### Job
Count the lines in the rows below that contain the string "Given", treating uppercase and lowercase as different, and reply with the number only.

### Records for locating displayed items

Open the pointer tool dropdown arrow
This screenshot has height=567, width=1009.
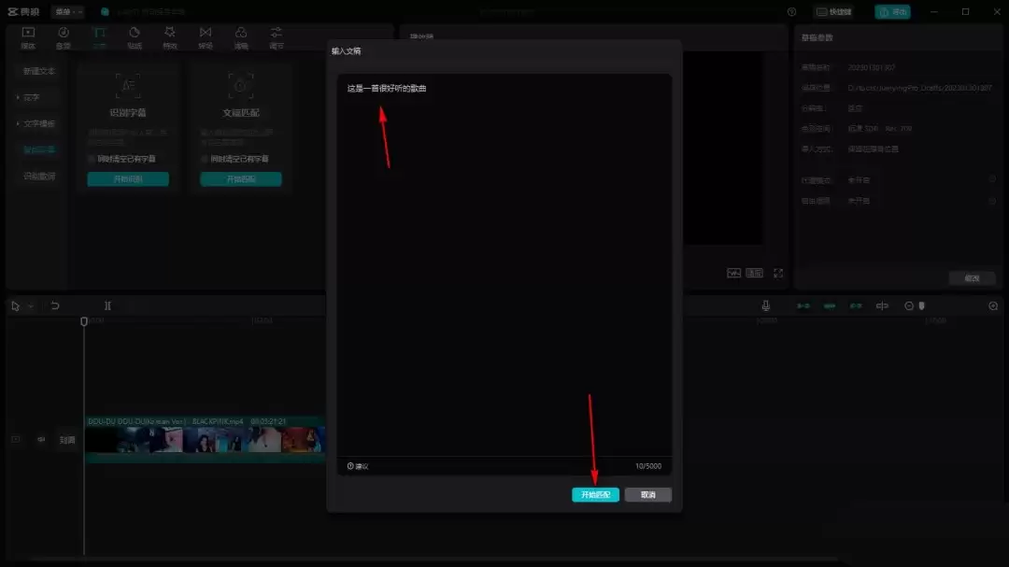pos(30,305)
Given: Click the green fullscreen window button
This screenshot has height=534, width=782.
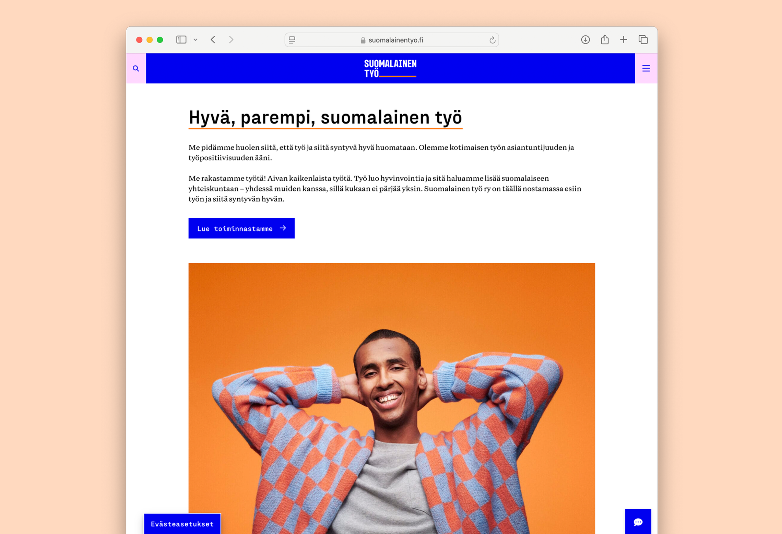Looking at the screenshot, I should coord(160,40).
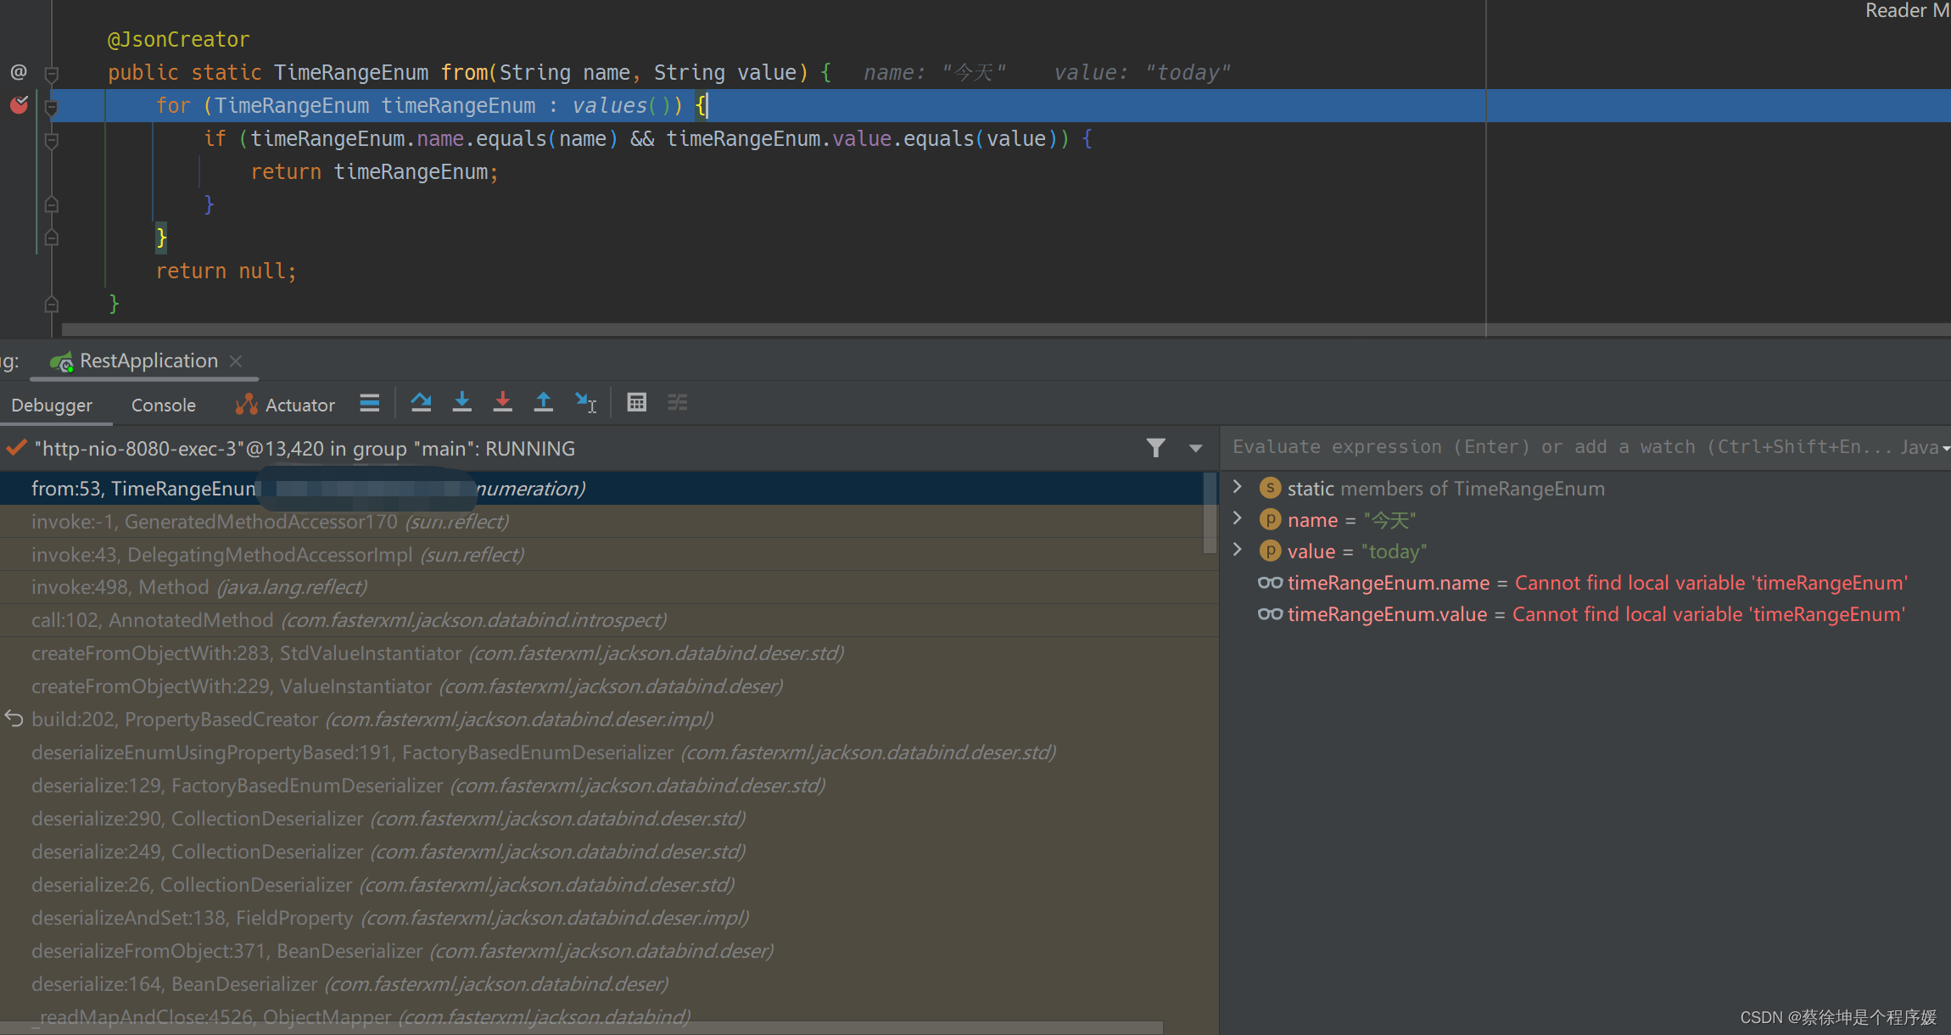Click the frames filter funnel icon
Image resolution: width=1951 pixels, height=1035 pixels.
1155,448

---

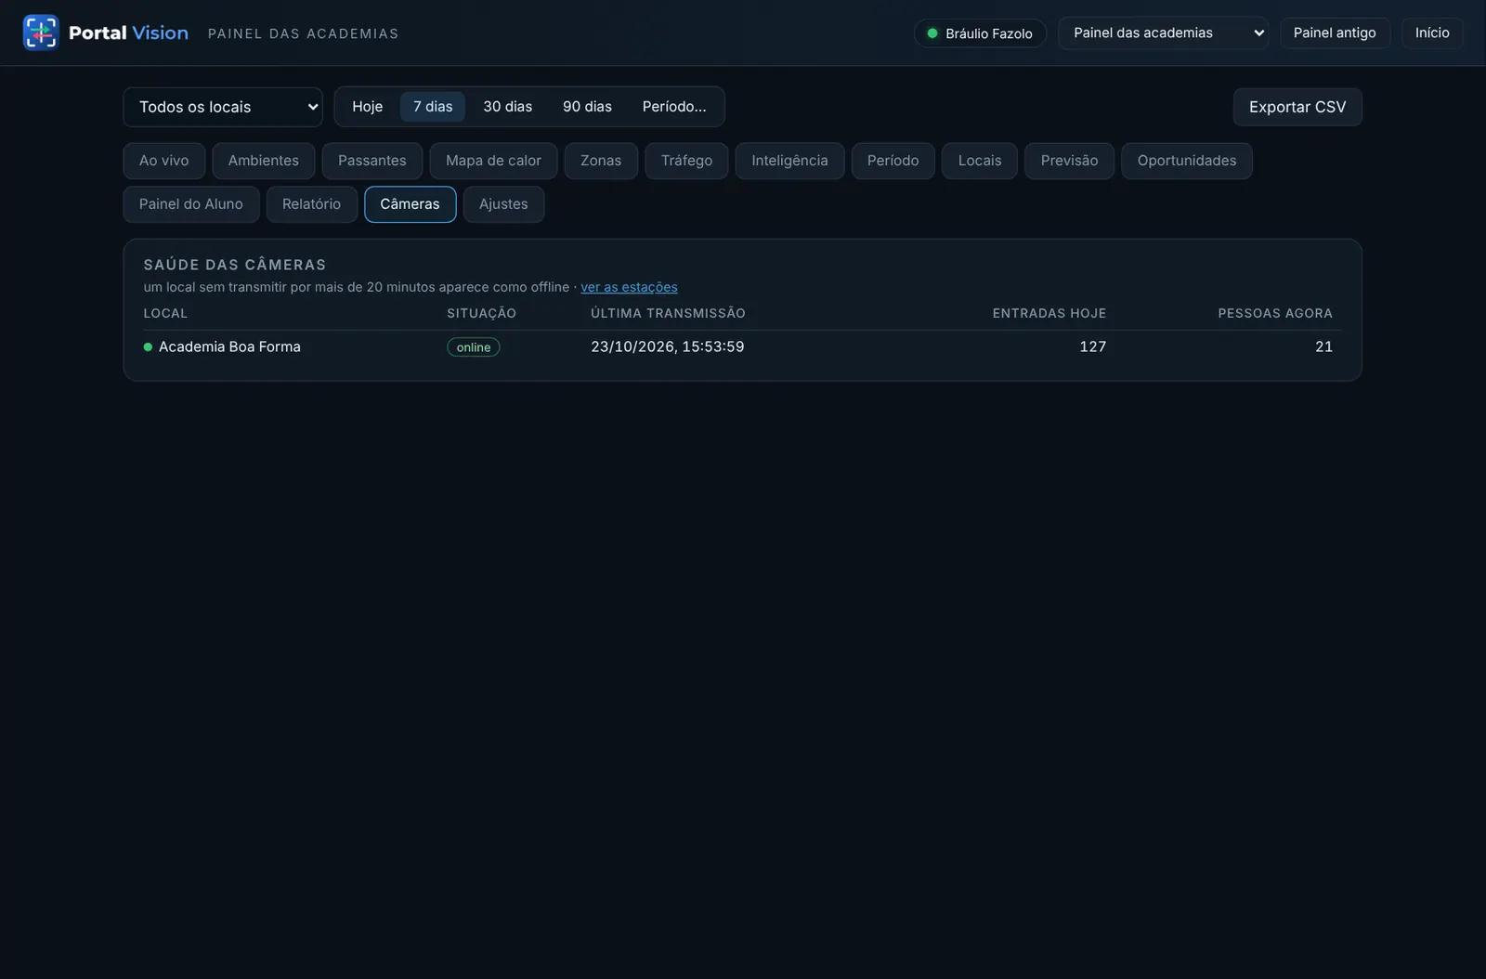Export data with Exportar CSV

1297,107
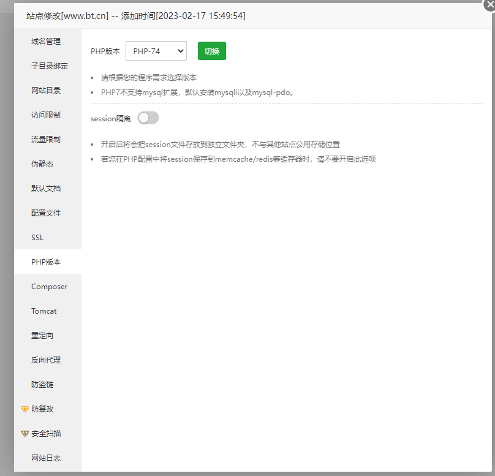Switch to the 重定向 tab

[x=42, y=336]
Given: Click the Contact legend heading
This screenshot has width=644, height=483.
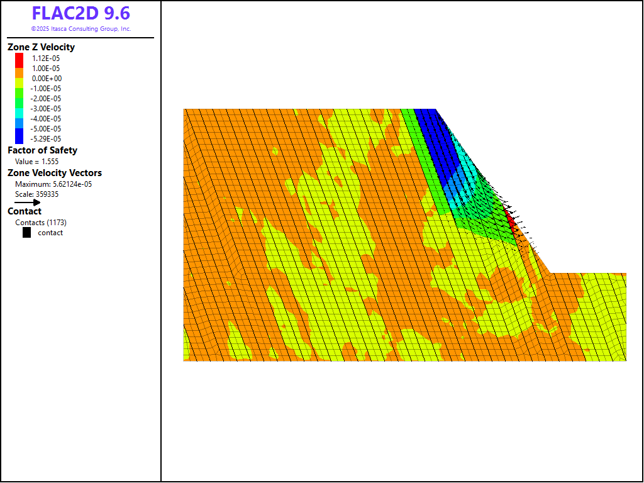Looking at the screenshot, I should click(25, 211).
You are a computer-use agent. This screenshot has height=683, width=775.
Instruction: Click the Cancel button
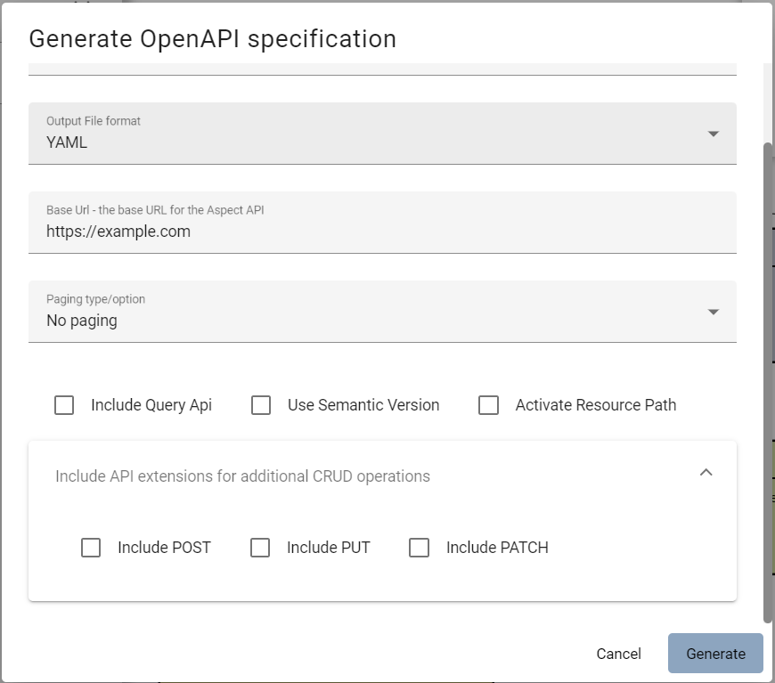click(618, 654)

--

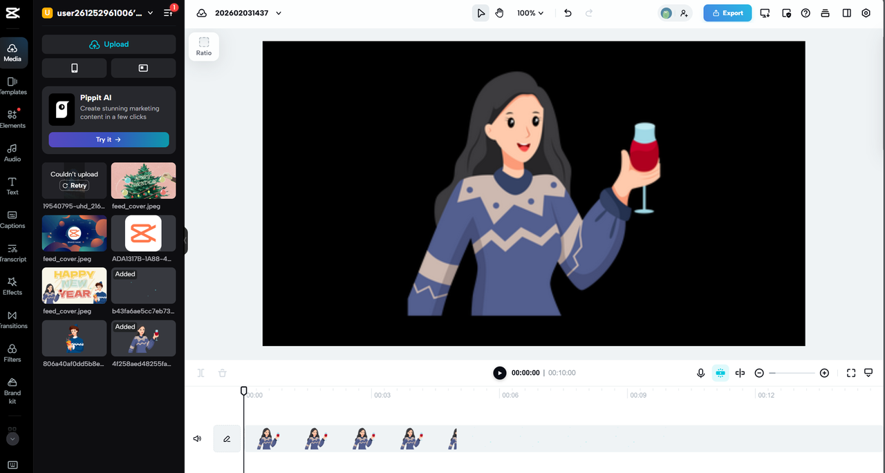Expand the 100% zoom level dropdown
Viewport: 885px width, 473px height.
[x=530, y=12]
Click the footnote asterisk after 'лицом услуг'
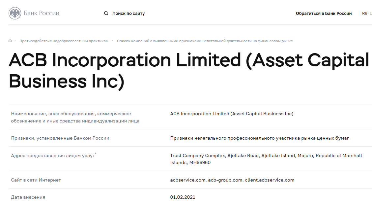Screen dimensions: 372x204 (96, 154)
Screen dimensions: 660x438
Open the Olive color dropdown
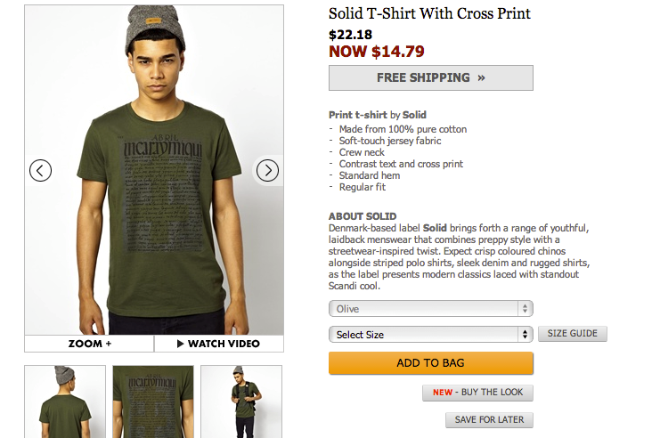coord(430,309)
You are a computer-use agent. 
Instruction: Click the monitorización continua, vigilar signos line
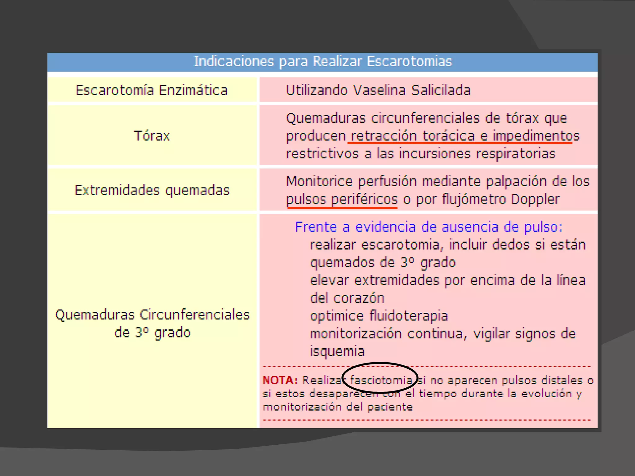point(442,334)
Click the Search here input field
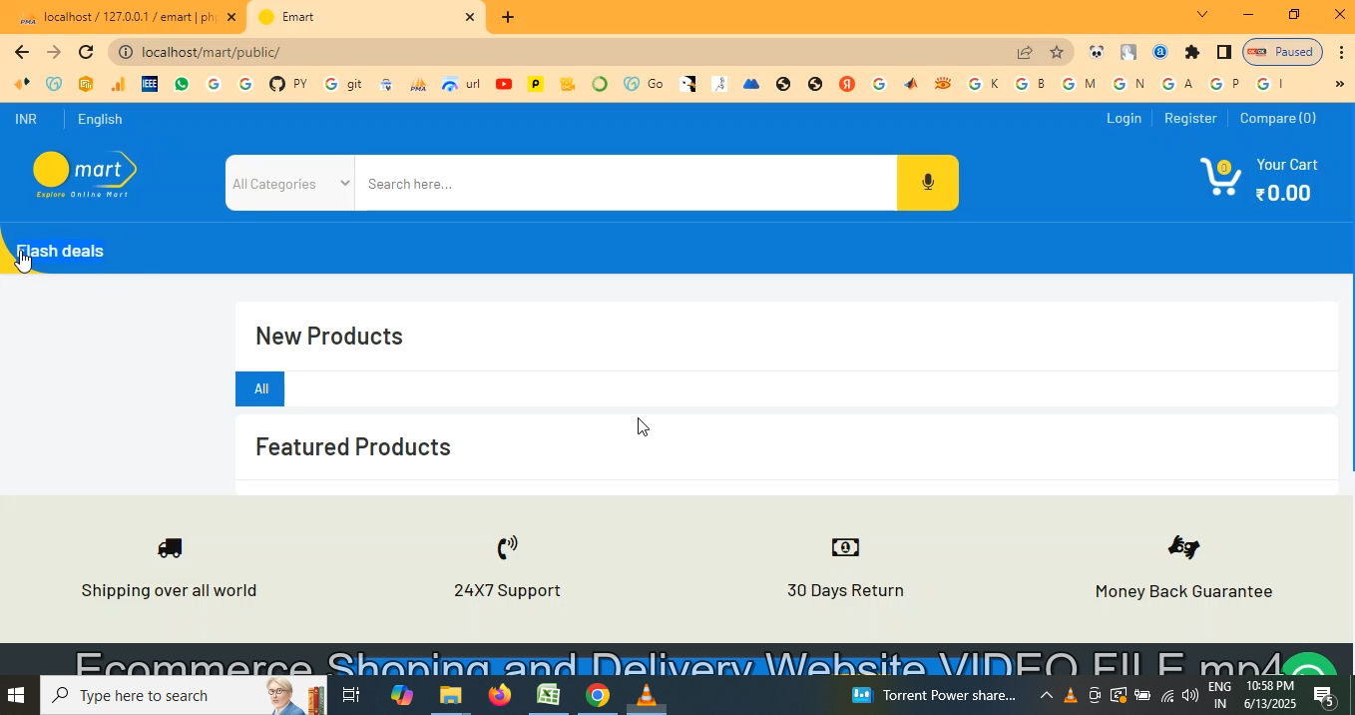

### The completed task
2